▶ [EXERCISE INSTRUCTIONS]: This exercise calls for all the entries that follow to be set down exactly, without their images.

▶ [DATA TO PROCESS]:

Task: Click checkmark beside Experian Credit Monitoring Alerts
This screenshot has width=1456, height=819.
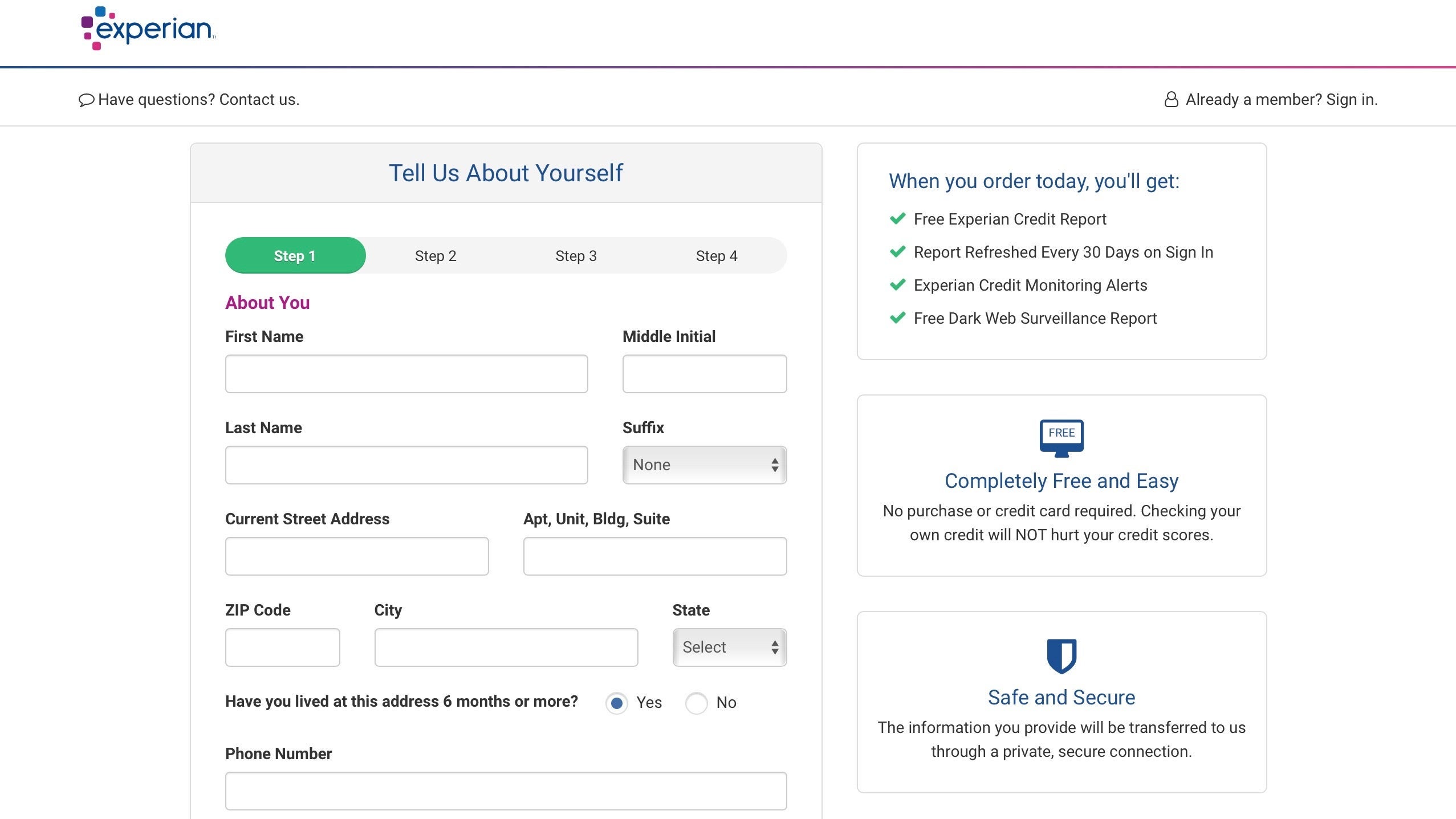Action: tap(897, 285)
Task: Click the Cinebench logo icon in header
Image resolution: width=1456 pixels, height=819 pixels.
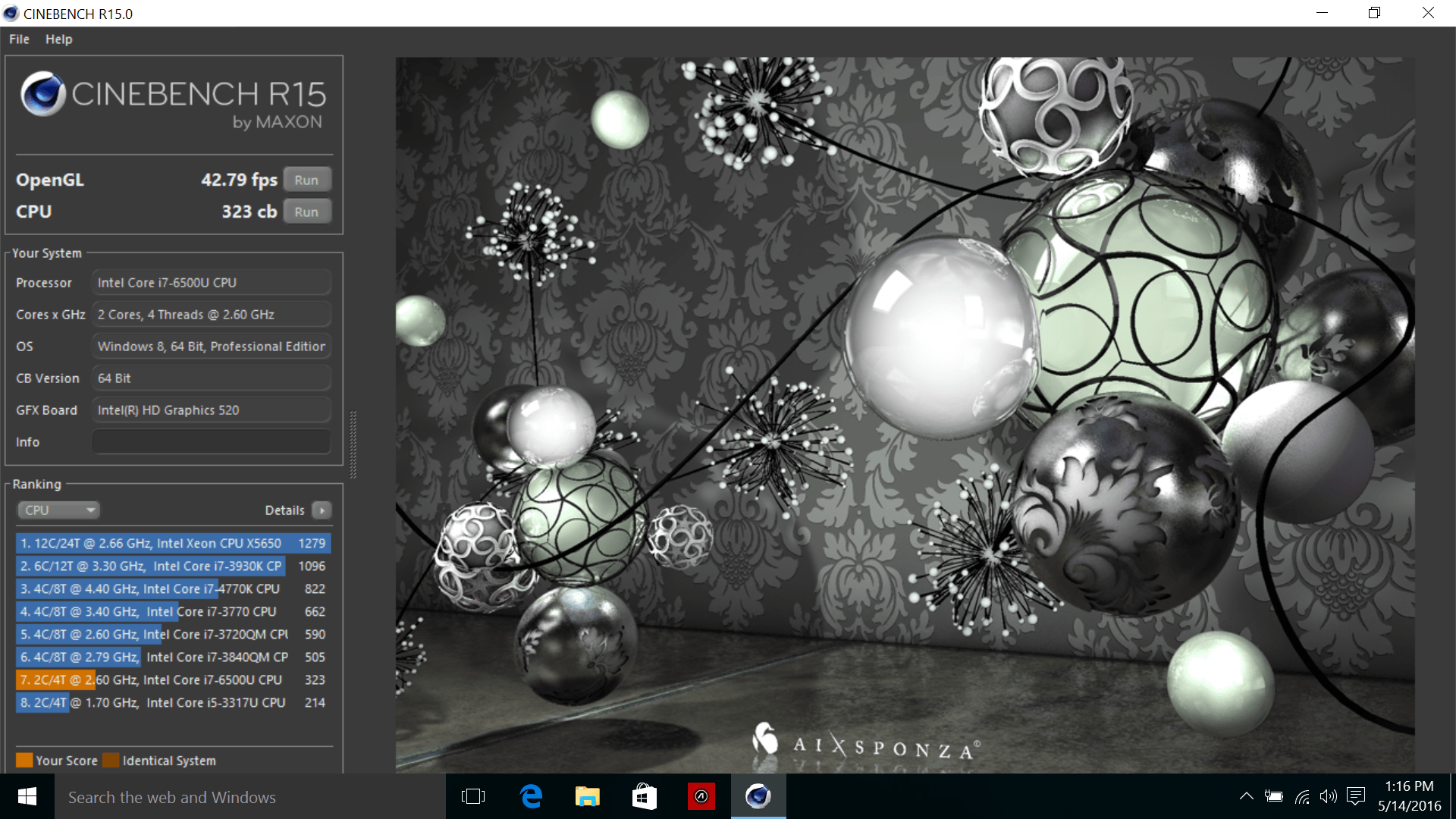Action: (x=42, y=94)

▶ [WRITTEN RESPONSE]:
Task: Click checkmark beside Experian Credit Monitoring Alerts
This screenshot has width=1456, height=819.
Action: tap(897, 285)
Task: Click the Cinebench logo icon in header
Image resolution: width=1456 pixels, height=819 pixels.
Action: (x=42, y=94)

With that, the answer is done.